[sdiy] Emu Vintage Keys Pro encoder issue

synth at oldmail.charlielamm.com synth at oldmail.charlielamm.com
Tue Mar 15 01:57:51 CET 2005


At a rehearsal yesterday to my horror I discovered that the rotary encoder 
(the big knob) on my VKP Emu module had gotten knocked loose. Not sure how 
this happened, as I don't recall bumping or banging it, but there you go.

Upon opening the thing up, I found that the encoder itself was incredibly
cheap and whoever did the hardware design, (hopefully not someone on this
list!) or engineering or whatever at Emu, did a horrific 
job--incredibly fragile and stupid how the knob/encoder is held onto the 
unit.  The encoder had split into two parts--a front part and a back 
part....and things looked grim indeed!

Turns out....

The encoder guts are soldered to a daughterboard that sits behind the
front panel. Nothing unusual there I guess.

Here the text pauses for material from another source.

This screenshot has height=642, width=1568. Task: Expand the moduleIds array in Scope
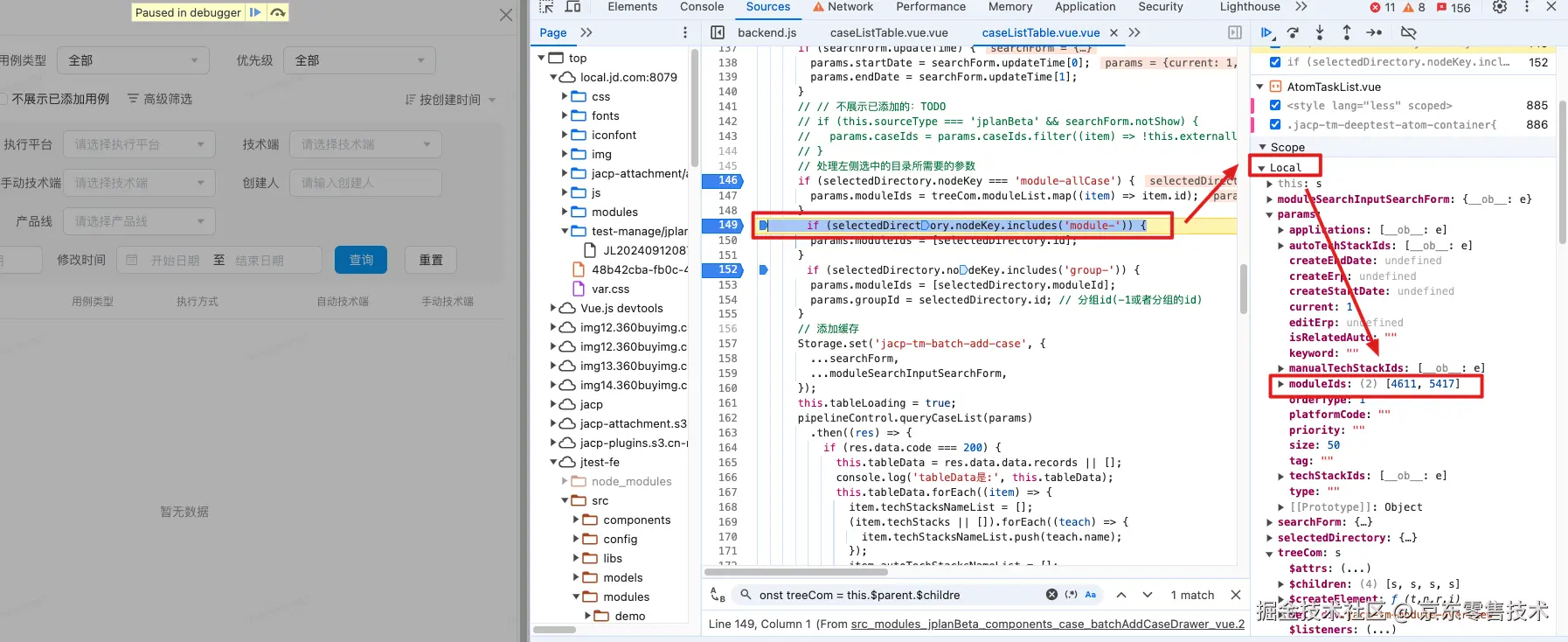click(1280, 384)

The encoder is 2 pieces, that are held together by 4 flimsy little metal 
tangs.  If these get bent or messed up, the encoder falls apart and the 
knob lands on the stage.

I managed to fix it by putting the encoder back together and using needle 
nose pliers to reattach the tangs...but this won't work too many more 
times (eventually the tangs--which are some kind of cheap metal--will 
break.)

The big knob sits pretty far out from the actual encoder (about 1/4" or
more) and the unit itself, so if you accidentally bump it, it puts all
that leverage on the crappy metal tangs (see above) and breaks them.

It looks like if the knob sat flush to the encoder, it would be more 
robust, since there wouldn't be "dead air" behind it.  But the knob 
doesn't fit onto the encoder correctly--it requires a 1/4" shaft and the 
encoder has a detent type. Emu's solution?  Put electrical tape on the 
shaft (really!) and hope no one notices.  

And it looks like you'd need a special knob to fit...something with a
large hole to accommodate the encoder's guts, plus a detent type
receptacle to fit onto the end of the encoder's shaft.  Obvioulsy Emu
didn't get this together, as the knob and the encoder were never meant for
one another.

Anyone know of a way to mod this to get it to stand up to normal road wear
and tear? Was there two versions of the knobs, and I got the "bad"  
version?  Any ever have to deal with this before?  Anyway this is as much
to rant about the #@$%#$% hardware....Emu used to make pretty good
stuff...never again will I buy anything Emu that I use on the road.